Flavors include cigar- and tobacco-based flavors, applewood and Kentucky bourbon flavors, as well as a variety of herb-based flavors. And there is a wide variety of more exotic and sweet tastes with names such as snickerdoodle cookie, ambrosia and strawberry hill.
The sweet-flavored juices have led critics of e-cigarettes to accuse the industry of trying to attract children to use the products. Critics also say that too little is known about the health effects of e-cigarettes and the nicotine they contain.
Meschke said the store only sells to those age 18 or older and checks IDs.

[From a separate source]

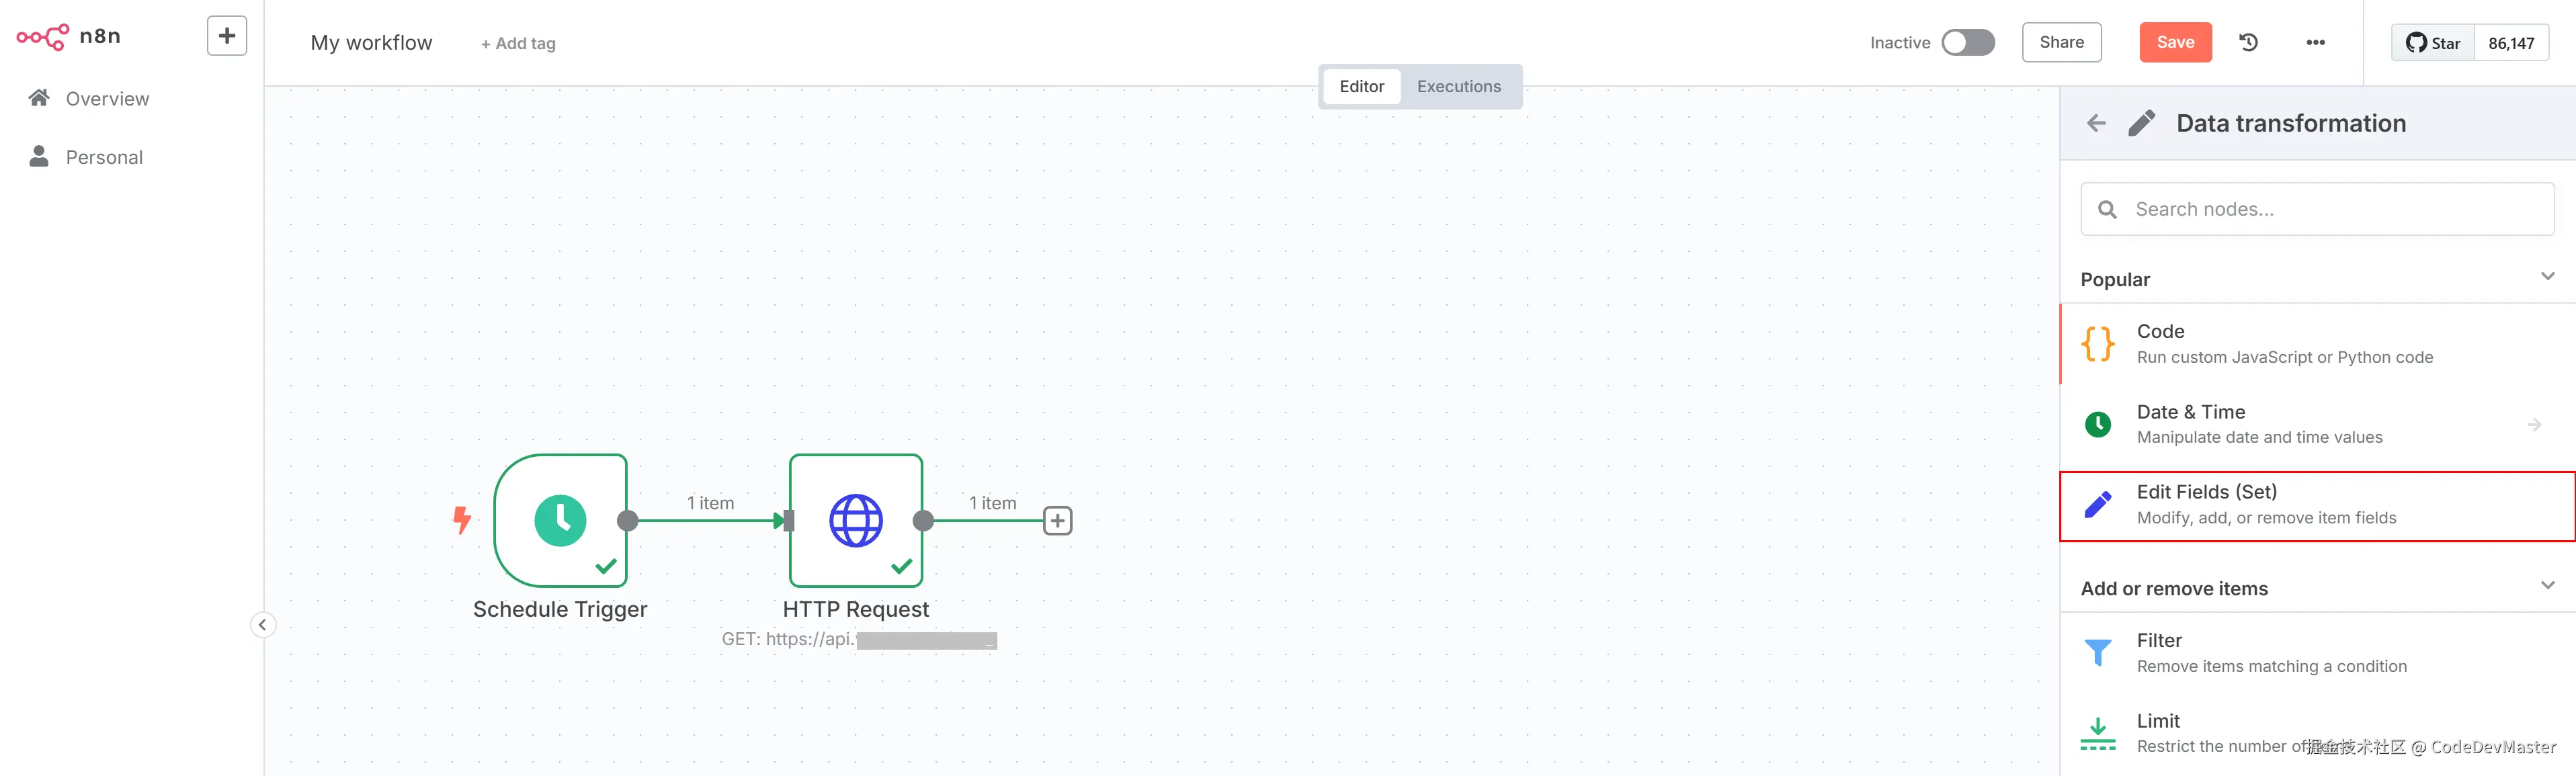Viewport: 2576px width, 776px height.
Task: Click the Schedule Trigger clock node
Action: [560, 520]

“People get a little shot of nicotine without all the chemicals and second-hand smoke.” And, he said, many customers say that having the device in hand and puffing on it — even if they are down to little or no nicotine content in the juice — fulfills the psychological pleasure associated with smoking.
Overwhelmingly, he said, customers tell him they want to try the e-cigarettes because they want to quit tobacco.
Still, the store does not market e-cigarettes as devices to quit smoking. That's because the rules surrounding e-cigarettes are still unclear and being reviewed by the Food and Drug Administration and others.
As for the sweet flavors, Meschke said customers like the variety and finding flavors they enjoy. “It’s just as likely a guy will get watermelon (flavor) as a woman. There’s no gender difference.”
And Meschke said the cost savings of e-cigarettes compared to tobacco are staggering. The store’s 30-milliliter bottle (about 1 ounce) of juice sells for $17.95. “That’ equals 2 1/2 cartons of cigarettes. It’s a tenth the cost of smoking.”
While many cities have been moving to treat e-cigarettes the same as tobacco and with Congress and states asking for the Food and Drug Administration to quickly restrict the sale of e-cigarettes, the potential risks versus possible benefits remains an open question.